REPUBLIKA.CO.ID, TEHERAN – Menteri Luar Negeri (Menlu) Iran Hossein Amirabdollahian mengatakan, Iran dan Arab Saudi telah sepakat meningkatkan hubungan ekonomi meskipun masih ada ketidaksepakatan politik. Sejak perjanjian rekonsiliasi tercapai pada Maret lalu, Riyadh dan Teheran memang menunjukkan kemauan meningkatkan kerja sama lintas bidang.
“Kesepakatan dengan mitra Saudi saya (Menlu Pangeran Faisal bin Farhan) adalah bahwa pada tahap ini, kita harus memperkuat kerja sama komersial, ekonomi, dan investasi antara kedua negara meskipun memiliki pandangan politik yang berbeda di beberapa bidang,” kata Amirabdollahian dalam sebuah wawancara dengan stasiun televisi pemerintah Iran, dikutip Al Arabiya, Rabu (19/7/2023).
Dia menekankan, Iran menginginkan kerja sama ekonomi yang stabil dan mengarah pada kemakmuran bagi kedua negara. Menurutnya, upaya kolaboratif semacam itu akan membantu stabilitas proses pemulihan hubungan dengan Saudi.
Amirabdollahian mengungkapkan, duta besar Iran untuk Saudi akan bertolak ke Riyadh dalam beberapa hari mendatang. Iran diketahui telah membuka kembali kedutaan besarnya di Riyadh bulan lalu. Sementara pembukaan kembali kedutaan besar Saudi di Teheran belum diumumkan.
Pada 17 Juni 2023 lalu Menlu Arab Saudi Pangeran Faisal bin Farhan melakukan lawatan resmi ke Iran. Selain bertemu Amirabdollahian, dia juga melakukan pembicaraan dengan Presiden Iran Ebrahim Raisi. Dalam kunjungan itu, Pangeran Faisal membahas berbagai hal, termasuk hubungan perdagangan dan investasi bilateral.

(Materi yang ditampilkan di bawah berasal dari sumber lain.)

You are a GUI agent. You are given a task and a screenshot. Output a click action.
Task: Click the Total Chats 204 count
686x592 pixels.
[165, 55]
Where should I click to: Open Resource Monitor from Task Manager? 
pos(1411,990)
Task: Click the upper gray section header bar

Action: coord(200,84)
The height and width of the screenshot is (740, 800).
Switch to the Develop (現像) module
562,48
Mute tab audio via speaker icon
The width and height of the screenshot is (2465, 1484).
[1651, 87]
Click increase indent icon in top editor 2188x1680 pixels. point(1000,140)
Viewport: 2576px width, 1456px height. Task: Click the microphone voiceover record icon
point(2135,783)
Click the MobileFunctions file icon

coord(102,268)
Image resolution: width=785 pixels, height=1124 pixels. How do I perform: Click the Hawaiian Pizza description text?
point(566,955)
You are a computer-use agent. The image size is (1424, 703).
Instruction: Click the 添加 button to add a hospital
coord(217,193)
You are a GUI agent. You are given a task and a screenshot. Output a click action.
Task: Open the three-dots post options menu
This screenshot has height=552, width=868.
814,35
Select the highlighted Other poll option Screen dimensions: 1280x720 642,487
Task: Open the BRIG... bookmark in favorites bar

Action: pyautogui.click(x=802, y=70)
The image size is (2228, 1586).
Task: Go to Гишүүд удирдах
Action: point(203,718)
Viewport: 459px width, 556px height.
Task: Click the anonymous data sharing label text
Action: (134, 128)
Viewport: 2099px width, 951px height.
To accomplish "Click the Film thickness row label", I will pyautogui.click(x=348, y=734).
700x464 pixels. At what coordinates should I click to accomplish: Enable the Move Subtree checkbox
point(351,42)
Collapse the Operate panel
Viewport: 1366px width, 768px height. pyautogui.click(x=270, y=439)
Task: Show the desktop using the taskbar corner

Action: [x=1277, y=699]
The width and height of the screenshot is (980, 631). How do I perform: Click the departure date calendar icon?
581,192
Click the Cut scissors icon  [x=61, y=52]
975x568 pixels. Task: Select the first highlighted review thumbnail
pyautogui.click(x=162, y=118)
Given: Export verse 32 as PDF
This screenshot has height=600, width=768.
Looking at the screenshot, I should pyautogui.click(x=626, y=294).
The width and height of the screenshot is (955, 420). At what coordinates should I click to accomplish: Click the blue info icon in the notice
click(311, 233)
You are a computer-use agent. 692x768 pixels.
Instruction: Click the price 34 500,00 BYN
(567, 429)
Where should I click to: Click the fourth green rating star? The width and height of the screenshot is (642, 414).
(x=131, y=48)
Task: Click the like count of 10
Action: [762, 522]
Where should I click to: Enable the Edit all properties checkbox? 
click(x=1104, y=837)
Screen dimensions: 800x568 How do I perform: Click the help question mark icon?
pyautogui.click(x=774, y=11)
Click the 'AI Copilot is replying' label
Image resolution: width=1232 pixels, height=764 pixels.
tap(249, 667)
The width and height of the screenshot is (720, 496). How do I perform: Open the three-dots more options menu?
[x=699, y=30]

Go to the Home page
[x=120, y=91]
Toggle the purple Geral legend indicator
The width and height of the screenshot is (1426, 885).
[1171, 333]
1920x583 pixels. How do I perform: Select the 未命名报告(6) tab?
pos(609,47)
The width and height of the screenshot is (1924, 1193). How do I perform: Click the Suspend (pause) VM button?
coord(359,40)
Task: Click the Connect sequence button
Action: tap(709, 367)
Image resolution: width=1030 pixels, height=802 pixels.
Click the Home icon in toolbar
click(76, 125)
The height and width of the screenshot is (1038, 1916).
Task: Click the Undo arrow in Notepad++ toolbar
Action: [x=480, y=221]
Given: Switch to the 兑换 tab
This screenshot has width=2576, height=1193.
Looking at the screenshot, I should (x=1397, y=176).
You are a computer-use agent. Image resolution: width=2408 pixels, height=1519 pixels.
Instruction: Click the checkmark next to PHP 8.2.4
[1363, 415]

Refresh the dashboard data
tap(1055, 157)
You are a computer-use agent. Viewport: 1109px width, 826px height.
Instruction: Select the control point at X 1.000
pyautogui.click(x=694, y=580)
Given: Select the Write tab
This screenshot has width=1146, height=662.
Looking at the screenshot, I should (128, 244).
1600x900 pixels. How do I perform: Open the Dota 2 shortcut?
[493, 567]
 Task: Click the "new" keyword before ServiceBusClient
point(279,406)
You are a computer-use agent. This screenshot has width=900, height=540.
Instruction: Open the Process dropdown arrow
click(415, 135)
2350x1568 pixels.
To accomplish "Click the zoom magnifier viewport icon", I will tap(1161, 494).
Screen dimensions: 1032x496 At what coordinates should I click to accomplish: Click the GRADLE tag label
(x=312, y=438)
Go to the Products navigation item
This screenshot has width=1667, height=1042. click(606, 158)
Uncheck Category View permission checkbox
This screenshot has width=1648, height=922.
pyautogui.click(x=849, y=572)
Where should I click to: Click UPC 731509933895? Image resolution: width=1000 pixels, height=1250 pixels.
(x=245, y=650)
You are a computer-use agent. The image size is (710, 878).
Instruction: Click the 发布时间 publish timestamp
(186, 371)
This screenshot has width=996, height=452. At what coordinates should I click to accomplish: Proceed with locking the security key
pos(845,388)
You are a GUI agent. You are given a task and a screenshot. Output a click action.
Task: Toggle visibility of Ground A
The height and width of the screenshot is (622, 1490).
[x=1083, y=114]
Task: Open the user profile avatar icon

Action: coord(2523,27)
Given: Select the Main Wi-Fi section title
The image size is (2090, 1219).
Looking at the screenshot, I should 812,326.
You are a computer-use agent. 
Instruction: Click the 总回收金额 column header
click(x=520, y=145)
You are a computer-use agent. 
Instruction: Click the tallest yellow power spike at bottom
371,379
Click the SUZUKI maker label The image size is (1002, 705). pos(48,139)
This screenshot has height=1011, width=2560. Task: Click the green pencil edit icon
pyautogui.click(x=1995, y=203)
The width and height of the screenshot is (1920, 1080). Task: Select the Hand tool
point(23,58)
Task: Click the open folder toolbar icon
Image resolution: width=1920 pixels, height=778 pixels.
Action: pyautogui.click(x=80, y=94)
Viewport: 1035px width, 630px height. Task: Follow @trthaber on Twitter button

Sementara itu, pada 6 Juni 2023 lalu, Iran akhirnya resmi membuka kembali kedutaan besarnya di Arab Saudi. Kantor misi diplomatik Iran di Saudi telah ditutup selama tujuh tahun menyusul perselisihan antara kedua negara. Untuk menandai peresmian, sebuah upacara digelar di area kompleks Kedutaan Besar (Kedubes) Iran di Riyadh. Puluhan pejabat dan diplomat berpartisipasi dalam acara tersebut, termasuk Wakil Menteri Luar Negeri Iran Alireza Begdali dan perwakilan Iran di Jeddah, Hassan Zarnagar.
Pada Maret lalu, Iran dan Arab Saudi berhasil mencapai kesepakatan rekonsiliasi. Cina berperan besar dalam memediasi kedua negara. Kesepakatan rekonsiliasi Iran-Saudi diberi nama Beijing Agreement. Hal itu karena proses pembicaraan berlangsung di Beijing.
Pulihnya hubungan Iran dengan Saudi dipandang positif dan dinilai akan membantu penyelesaian beberapa masalah di kawasan, terutama konflik Yaman. Dalam konflik Yaman, Saudi diketahui mendukung pasukan pemerintah. Sementara Iran menyokong kelompok pemberontak Houthi. Sejak rekonsiliasi tercapai, Riyadh dan Teheran berkomitmen untuk bekerja sama guna mengakhiri konflik Yaman yang telah berlangsung sejak 2014.
Saudi memutuskan hubungan diplomatiknya dengan Iran pada 2016. Langkah itu diambil setelah Kedutaan Besar Arab Saudi di Teheran digeruduk dan dibakar massa pengunjuk rasa. Penggerudukan itu terjadi saat warga Iran berdemonstrasi memprotes keputusan Saudi mengeksekusi mati ulama Syiah bernama Nimr al-Nimr.